In an article on www.cnbc.com Aneri Pattani appears to be saying that the cyber security industry has failed. Aneri refers to breach-after-breach and points to the fact that simple, old-school expoits & attack methods continue to work against newly deployed software. While the facts are true, I believe that Aneri has missed the point completely. I suggest that the failure is not in the industry as much as in the people who choose not to take the advice of security professionals. There are two components here. First, Cyber Security professionals may need to improve how they educate people on the subject of risk. Second, those in control of businesses must take ownership when things fail if the failure happened after they elected not to enact recommended security measures. Blaming the Security industry for breaches is inaccurate and distracts from the real cause of security issues.
Regarding educating people on risk, let’s take one example. Aneria says “The best way to fight this cyberwar is to get back to basics, like knowing how many computers a company has and gaining control over them in seconds.” This is true. The industry has been saying this for years. Take, for example, the SANS Top 20 Critical Security Controls, now the CIS security controls. Number one on the list. “CSC 1: Inventory of Authorized and Unauthorized Devices” That would correspond to “knowing how many computers a company has”. This simple step is the number one thing that companies can do, and yet many, many companies don’t do so. (There’s a poster too, which I recommend.)

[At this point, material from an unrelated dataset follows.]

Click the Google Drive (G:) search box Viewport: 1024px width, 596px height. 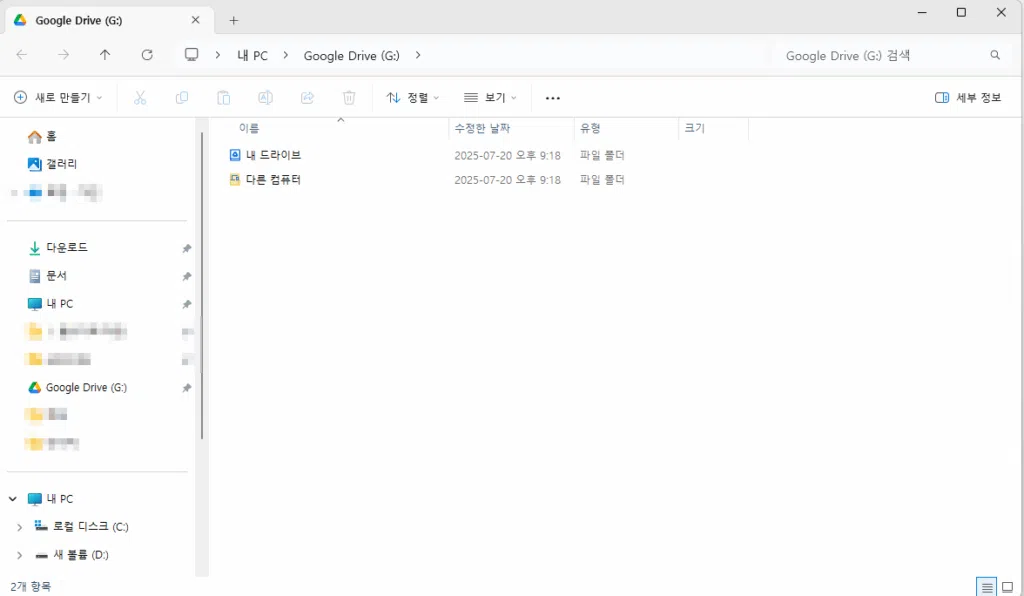point(880,56)
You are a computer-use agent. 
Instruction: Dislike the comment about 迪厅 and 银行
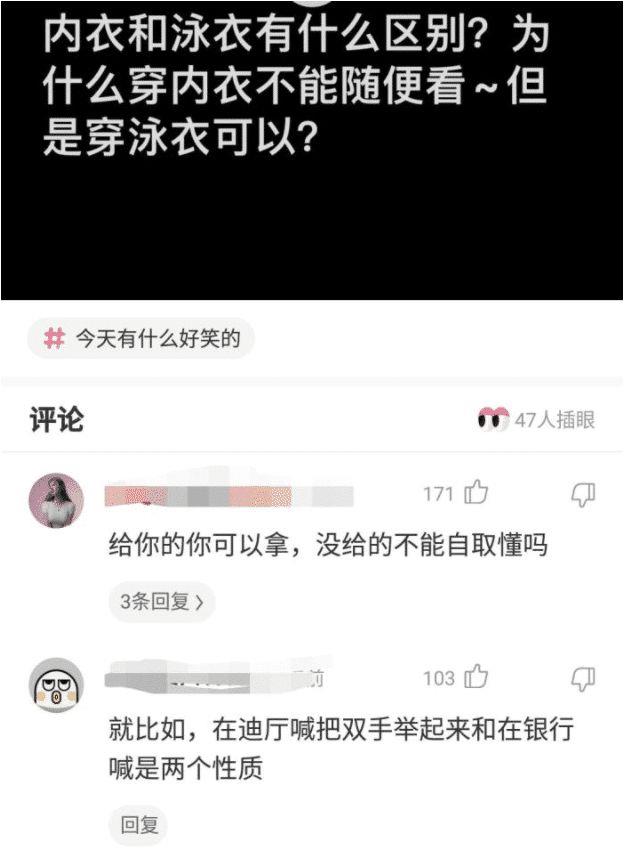click(583, 679)
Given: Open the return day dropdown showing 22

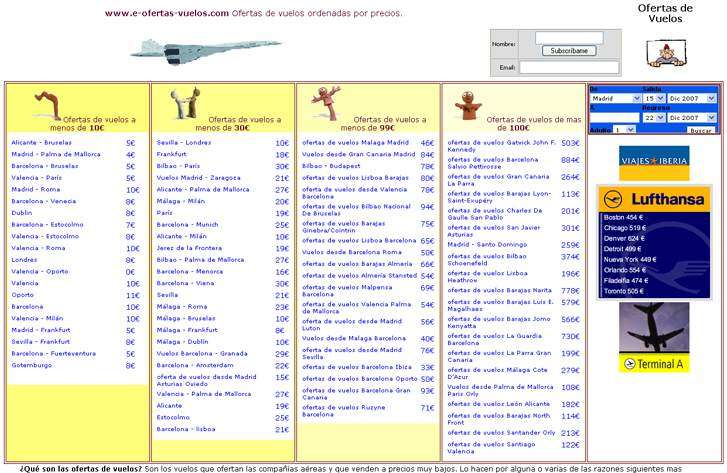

Regarding how companies encourage bad behavior while ignoring the security industry’s recommendations, let’s consider the very web page accusing the industry of failure. The industry has said for years that running lots of scripts on a web page increases risk. Each time a user opens up their browser to run more scripts they have exposed themselves to more code from unknown sources. For this reason many people, like myself, use script blockers as part of keeping our browsers secure from attack. When I tried to read the comments on the cnbc.com article I specifically allowed scripts to run for the current page. I did this three times. Each time allowing more and more scripts to run. In the end I was still not able to view the comments, and the page still wanted to run more scripts. (Yes. I know that MEI Security’s web page asks for some scripts to run, but it does function with scripting disabled.)
In conclusion, the article proclaiming that the security industry has failed shows by it’s very nature that businesses continue to ignore the advice of the security industry, and they push for users to bring more risk into their own environments. If you refuse to secure yourself then you’ve decided to take that risk. When you are breached don’t blame the folks who told you not to take the risk in the first place.